Knowledge on interactions between molecules in living cells is indispensable for theoretical analysis and practical applications in modern genomics and molecular biology. Building such networks relies on the assumption that the correct molecular interactions are known or can be identified by reading a few research articles. However, this assumption does not necessarily hold, as truth is rather an emerging property based on many potentially conflicting facts. This paper explores the processes of knowledge generation and publishing in the molecular biology literature using modelling and analysis of real molecular interaction data. The data analysed in this article were automatically extracted from 50000 research articles in molecular biology using a computer system called GeneWays containing a natural language processing module. The paper indicates that truthfulness of statements is associated in the minds of scientists with the relative importance (connectedness) of substances under study, revealing a potential selection bias in the reporting of research results. Aiming at understanding the statistical properties of the life cycle of biological facts reported in research articles, we formulate a stochastic model describing generation and propagation of knowledge about molecular interactions through scientific publications.
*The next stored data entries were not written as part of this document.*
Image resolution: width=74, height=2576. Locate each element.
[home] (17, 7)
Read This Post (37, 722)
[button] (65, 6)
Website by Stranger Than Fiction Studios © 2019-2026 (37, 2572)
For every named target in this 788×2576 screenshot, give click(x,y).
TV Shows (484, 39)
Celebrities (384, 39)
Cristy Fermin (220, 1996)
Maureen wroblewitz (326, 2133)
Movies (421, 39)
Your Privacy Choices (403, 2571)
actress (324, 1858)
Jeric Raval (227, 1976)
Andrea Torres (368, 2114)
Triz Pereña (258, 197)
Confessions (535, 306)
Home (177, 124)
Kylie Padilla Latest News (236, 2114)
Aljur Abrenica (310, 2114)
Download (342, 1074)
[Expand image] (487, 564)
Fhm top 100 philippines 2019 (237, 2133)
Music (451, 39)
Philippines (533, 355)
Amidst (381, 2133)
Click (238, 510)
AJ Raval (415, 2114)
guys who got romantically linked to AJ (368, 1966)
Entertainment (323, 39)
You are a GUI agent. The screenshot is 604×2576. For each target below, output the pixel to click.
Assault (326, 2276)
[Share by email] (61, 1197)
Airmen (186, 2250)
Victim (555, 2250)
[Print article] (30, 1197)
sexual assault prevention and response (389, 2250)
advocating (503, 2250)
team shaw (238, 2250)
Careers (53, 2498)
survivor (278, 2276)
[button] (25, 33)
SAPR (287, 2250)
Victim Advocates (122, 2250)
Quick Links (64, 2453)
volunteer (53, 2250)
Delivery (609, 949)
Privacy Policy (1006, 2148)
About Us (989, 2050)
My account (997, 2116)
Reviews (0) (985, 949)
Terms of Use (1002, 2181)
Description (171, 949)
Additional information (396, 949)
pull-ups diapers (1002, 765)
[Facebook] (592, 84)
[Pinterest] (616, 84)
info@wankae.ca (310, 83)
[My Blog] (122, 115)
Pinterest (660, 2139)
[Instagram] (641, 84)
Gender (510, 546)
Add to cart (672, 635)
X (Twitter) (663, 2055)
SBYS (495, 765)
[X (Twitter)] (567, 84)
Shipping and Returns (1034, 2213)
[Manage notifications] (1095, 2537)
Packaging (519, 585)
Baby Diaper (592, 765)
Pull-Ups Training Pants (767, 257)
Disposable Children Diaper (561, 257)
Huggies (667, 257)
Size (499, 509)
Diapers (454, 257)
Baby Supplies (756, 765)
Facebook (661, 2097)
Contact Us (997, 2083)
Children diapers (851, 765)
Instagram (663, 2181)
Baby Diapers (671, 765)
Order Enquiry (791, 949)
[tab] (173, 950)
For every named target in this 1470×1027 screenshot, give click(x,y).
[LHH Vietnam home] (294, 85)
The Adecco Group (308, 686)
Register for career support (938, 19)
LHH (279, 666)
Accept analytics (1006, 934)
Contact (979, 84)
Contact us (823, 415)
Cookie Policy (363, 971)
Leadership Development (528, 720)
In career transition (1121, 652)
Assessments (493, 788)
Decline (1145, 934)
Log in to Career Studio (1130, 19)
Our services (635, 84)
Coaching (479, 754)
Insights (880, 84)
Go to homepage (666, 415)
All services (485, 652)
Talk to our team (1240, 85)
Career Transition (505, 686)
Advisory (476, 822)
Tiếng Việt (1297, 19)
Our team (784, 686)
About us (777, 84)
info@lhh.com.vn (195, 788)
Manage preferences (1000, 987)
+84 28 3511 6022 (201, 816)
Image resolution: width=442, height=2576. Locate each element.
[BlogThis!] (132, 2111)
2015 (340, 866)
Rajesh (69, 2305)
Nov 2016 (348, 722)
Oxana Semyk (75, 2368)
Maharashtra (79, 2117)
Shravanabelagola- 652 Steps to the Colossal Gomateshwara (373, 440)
We hope that in the future such a model can be useful for automatically producing consensus views of molecular interaction data.
了解活细胞中分子间的相互作用对于现代基因组学和分子生物学的理论分析及实际应用而言不可或缺。构建此类网络依赖于这样一种假设,即正确的分子相互作用是已知的,或者可以通过阅读几篇研究文章来识别。然而,这一假设不一定成立,因为真相实际上是基于许多可能相互矛盾的事实而产生的一种属性。本文利用对真实分子相互作用数据的建模与分析,探讨了分子生物学文献中的知识生成与发表过程。本文所分析的数据是使用一个名为GeneWays的包含自然语言处理模块的计算机系统,从50000篇分子生物学研究文章中自动提取的。本文指出,在科学家的认知中,陈述的真实性与所研究物质的相对重要性(关联性)相关,这揭示了研究结果报告中存在潜在的选择偏差。为了理解研究文章中所报告的生物学事实生命周期的统计特性,我们构建了一个随机模型,描述通过科学出版物产生和传播分子相互作用知识的过程。我们希望未来这样的模型能够有助于自动生成分子相互作用数据的共识观点。